2. Networked HTTP/Streamable Transport (Remote Access/Debugging)
Override transport via CLI arguments: bash python entrypoint.py --transport http --listen-interface 0.0.0.0 --port 8081 --verbosity debug
Alternatively, use environment variables for persistent configuration: bash export FRAMEWORK_TRANSPORT_MODE=http export LISTEN_INTERFACE=0.0.0.0 export LISTEN_PORT=8081 python entrypoint.py
When hosted, the service exposes a streamable HTTP endpoint. The client should configure transport as "http" pointing to the service address (e.g., http://localhost:8081/mcp). Platform orchestrators (like Smithery containers) automatically map external ports to the internal $PORT variable (defaulting to 8081), which the service binds to automatically.
Tool Mapping Reference: fetch_engagement_tactic, get_complete_tactic_profile, obtain_defensive_measures, obtain_detection_signatures, enumerate_tactics, service_diagnostics
Deployment Guide
Prerequisites
- Clone the source repository.
- Install dependencies:
pip install -r requirements.txt. - Configure the endpoint details within your chosen MCP client.
ATT&CK Framework Context
ATT&CK represents a rigorously vetted model describing adversary methods across the attack lifecycle, detailing techniques employed against various operational environments.

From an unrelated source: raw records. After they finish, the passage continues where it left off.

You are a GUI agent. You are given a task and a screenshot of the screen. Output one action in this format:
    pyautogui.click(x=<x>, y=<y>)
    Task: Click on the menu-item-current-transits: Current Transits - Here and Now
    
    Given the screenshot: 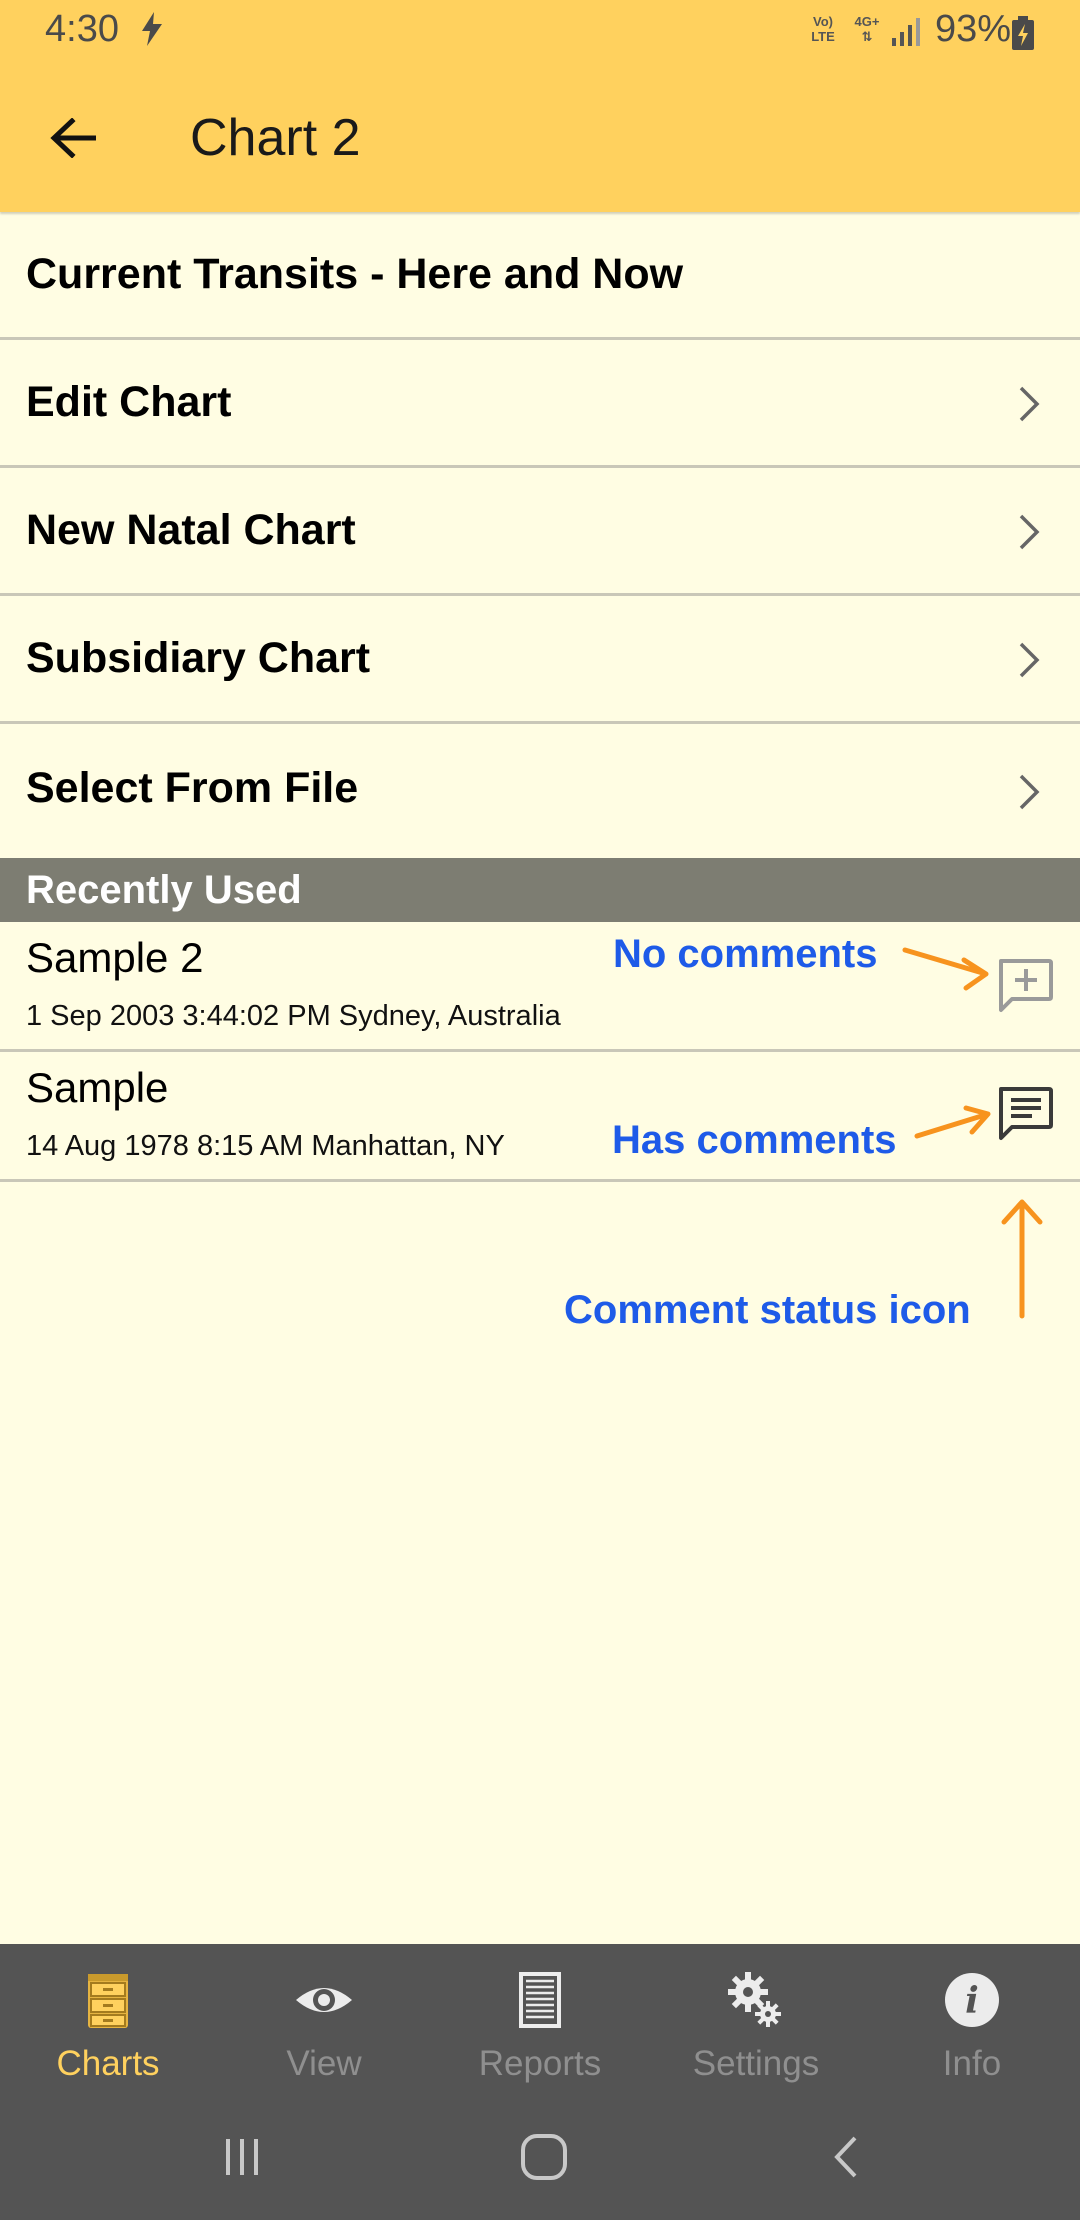 What is the action you would take?
    pyautogui.click(x=540, y=276)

It serves as a foundational component for contextualizing cyber security threats against specific technological estates or organizational postures.
Initial Setup Procedures
Method A: Direct Python Execution (Development/Testing)
-
Dependency installation (Virtual environment recommended): bash pip install -r requirements.txt
-
Ensure the
enterprise-attack.jsondata asset resides in the root directory. -
Start the service (defaulting to local stdio): bash python entrypoint.py
-
For network exposure: bash python entrypoint.py --transport http --listen-interface 127.0.0.1 --port 8081
Method B: Containerized Deployment (Production Recommended)
Docker
-
Build the image: bash docker build -t adversary-knowledge-service .
-
Execute the container: bash docker run -p 8081:8081 adversary-knowledge-service
Endpoint Specifications (HTTP Path Equivalents)

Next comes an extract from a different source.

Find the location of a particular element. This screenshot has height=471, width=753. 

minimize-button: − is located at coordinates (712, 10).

- /fetch_engagement_tactic: Retrieves technique details (ID or name, fuzzy name search supported).
- /get_complete_tactic_profile: Retrieves the full, rich profile for a technique (ID or name; name search returns a list).
- /obtain_defensive_measures: Fetches mitigation data for a specified ID.
- /obtain_detection_signatures: Fetches detection artifacts for a specified ID.
- /enumerate_tactics: Lists all top-level ATT&CK groupings.
- /service_diagnostics: Reports service build, dataset version, and repository information.
Consult your MCP client documentation to map these function names and utilize the provided JSON payload structures for data retrieval.